Exercise aim:
Reproduce exactly the run of lines that begins with the one containing "Screen dimensions: 687x591" and ends with the last line of the records, omitting pictures.

Saved data entries:
· · · · ·

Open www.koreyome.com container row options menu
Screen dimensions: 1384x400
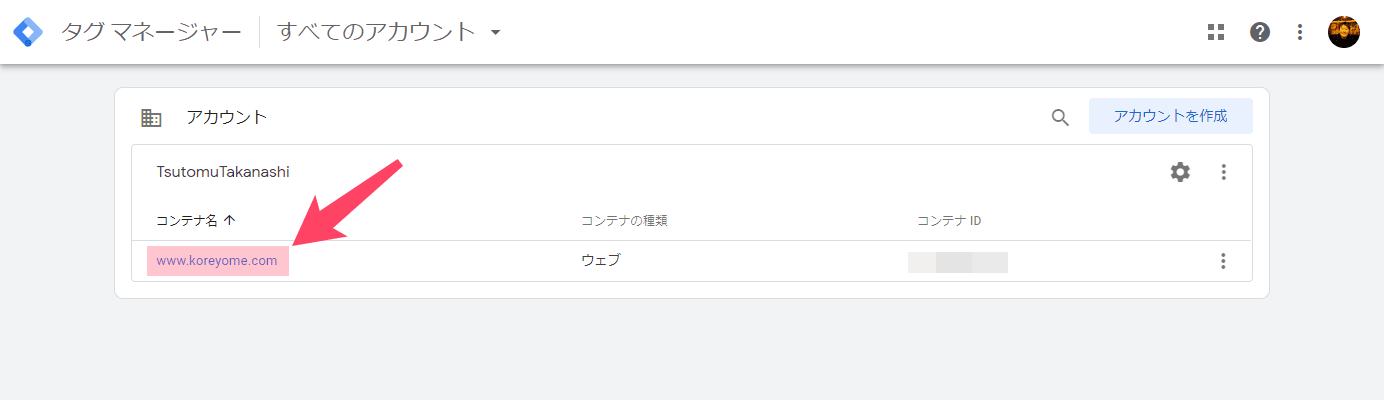[1223, 261]
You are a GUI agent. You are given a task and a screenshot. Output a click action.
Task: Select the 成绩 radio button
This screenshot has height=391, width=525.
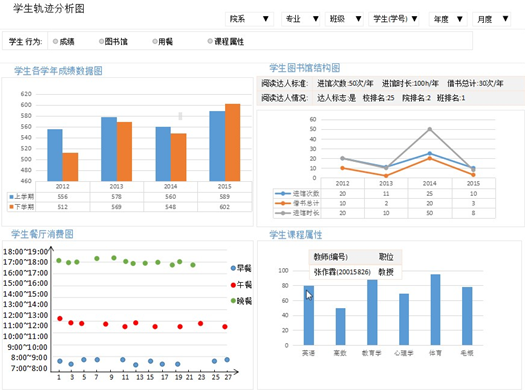click(56, 42)
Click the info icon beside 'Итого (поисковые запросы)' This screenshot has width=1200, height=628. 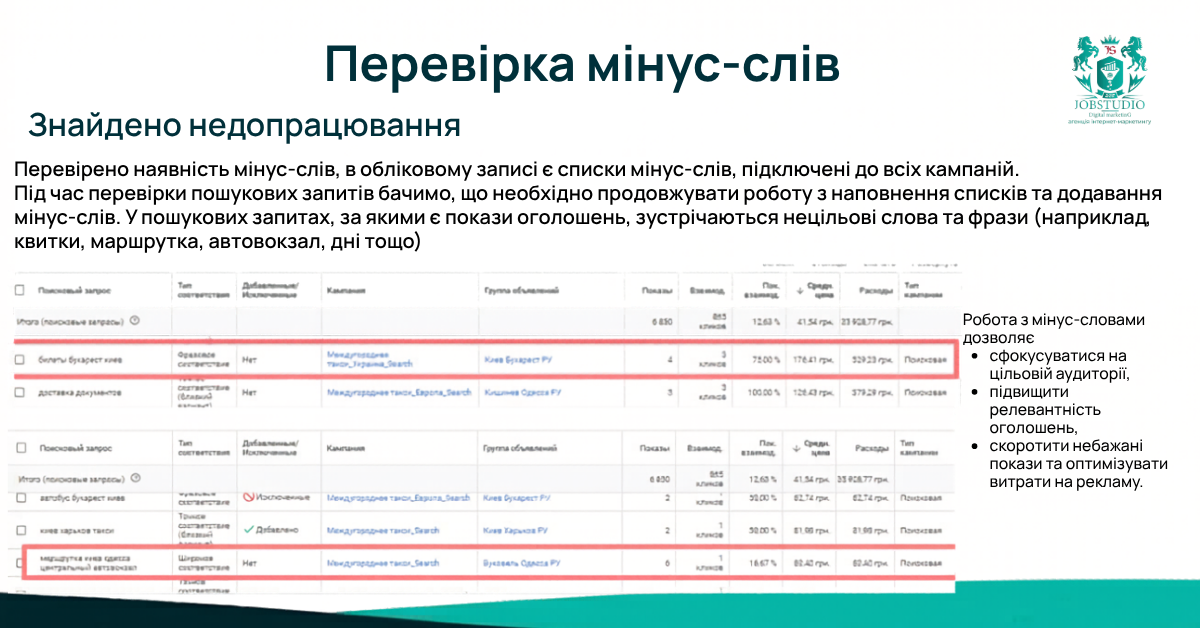click(x=135, y=321)
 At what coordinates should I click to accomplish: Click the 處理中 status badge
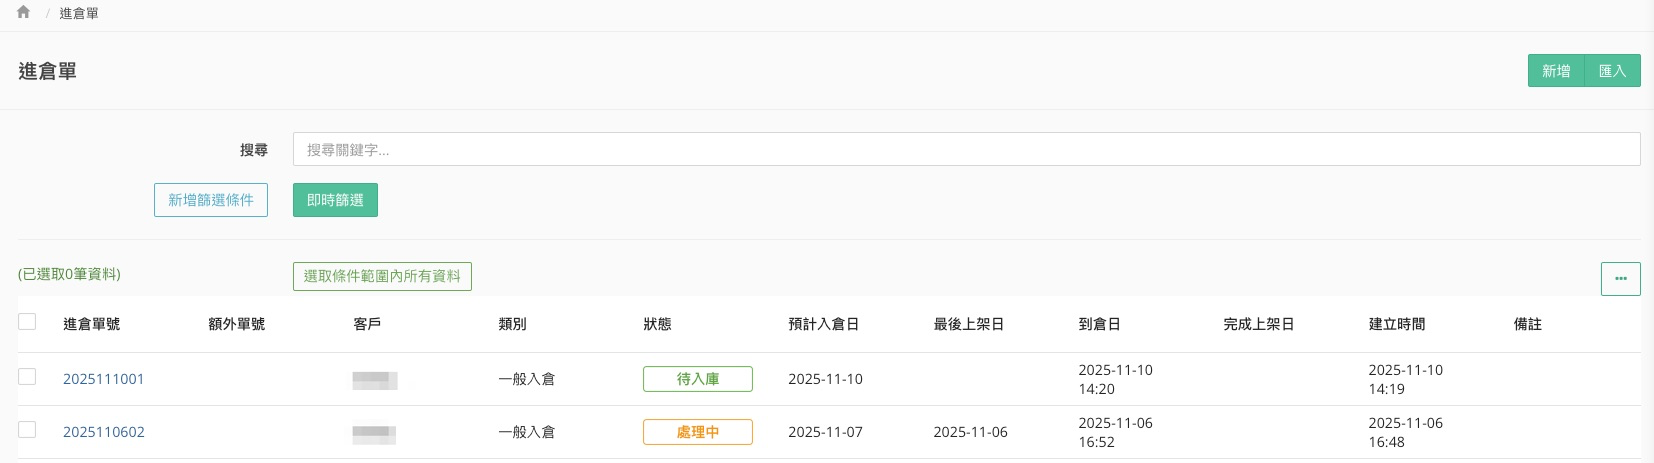click(x=698, y=432)
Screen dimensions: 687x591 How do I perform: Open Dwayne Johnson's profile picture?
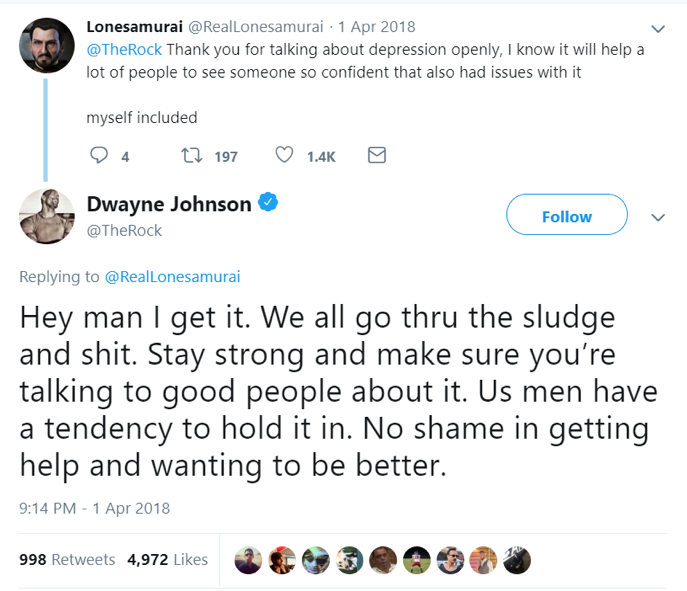[47, 216]
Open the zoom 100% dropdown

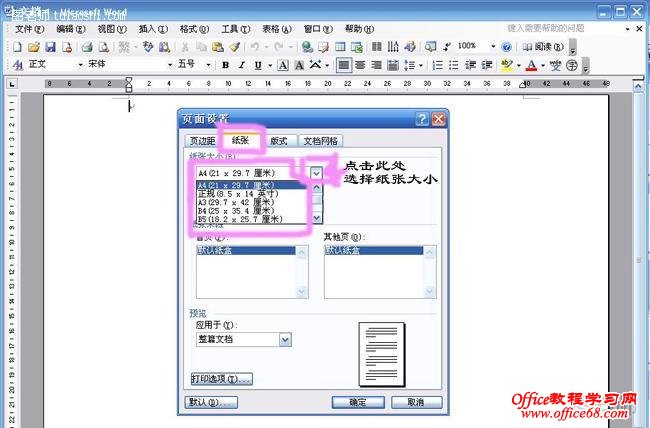pyautogui.click(x=492, y=47)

· · · · ·

Task answer:
Screen dimensions: 687x591 How do I perform: Open Dwayne Johnson's profile picture?
[47, 216]
Open the zoom 100% dropdown

pyautogui.click(x=492, y=47)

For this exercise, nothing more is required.